“Proper data management, interoperability and algorithms will be instrumental to maximize utilization of informations generated by our observations of the space”
Particle Physics has been a data driver since the 1980s, cumulating with the LHC3 producing more than 300 PetaBytes actually stored on tape: a data volume that was only surpassed since the middle of the 2010s with the advent of social media and streaming. Yet, the needs of Particle Physics led to the advent of the world-wide-web, to computing architectures such as the LHC grid, that paved the way towards cloud computing. In the upcoming decennia, with the advent of the HL-LHC4 the data volume will again be multiplied by a factor 100 and other data intensive projects such as the Vera Rubin Observatory, the Euclid Satellite and the Square Kilometer Array will follow closely or even surpass the LHC. On the other side, sophisticated simulations retracing the evolution of the Universe or of complex interactions of elementary particles requiring the most advanced computing infrastructures.
In the coming years, these science projects will lead to the use of diversified computing and storage technologies, yet rather provided through centralized computing infrastructures with a broad offer in technologies.
The main opportunities for these infrastructures reside in providing a transparent access to the most appropriate architecture for a particular type of process and make therefore the most efficient use of the resources available.
New approaches in data storage should allow reducing multiple copies of data and provide data for a broad usage according to the FAIR5 principles.
However, without the development of procedures and algorithms adapted to interoperable infrastructure or underlying barriers to access different resources, difficulties may arise to provide all the computing necessary to the scientific collaborations, with an evident impact on their scientific production.

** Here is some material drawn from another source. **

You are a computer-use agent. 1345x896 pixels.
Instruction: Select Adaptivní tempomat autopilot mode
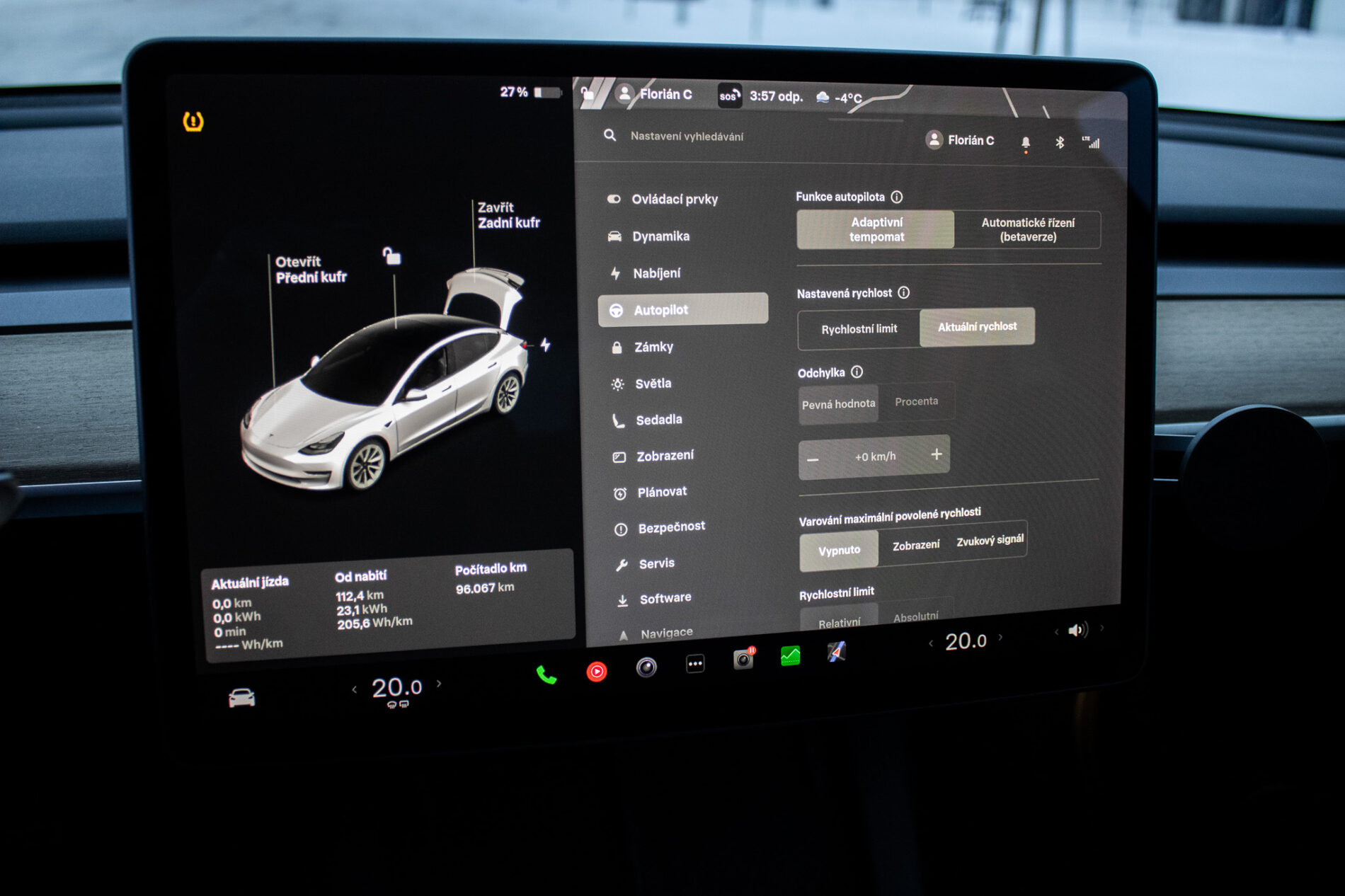[876, 229]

The private sector will certainly not be interested on a short timescale in the results of the research on the understanding of fundamental laws of the Universe. Yet, these disciplines have paved the way or had a strong interaction with the private sector on several aspects of computing – being it the world wide web, cloud computing or even real-time applications of machine learning algorithms. It is certainly in the cross-fertilization on methodologies that are the most interesting part of collaborations and algorithms developed have found applications in medicine, imaging, cultural heritage, etc. From the deep look in the Universe of the James Webb Space Telescope, methods may derive that are also of interest for the space-based survey of the earth which can have their immediate impact in meteorlogical forecasts or the prediction of the load on electricity grids and lead to the development of a new space economy.
The development of algorithms to make optimal use of the resources for various science driven topics is ongoing in all of the scientific collaborations dealing with fundamental scientific questions. Searching for cooperation and collaborations will allow to benefit directly from the developments made and use them in a broader context.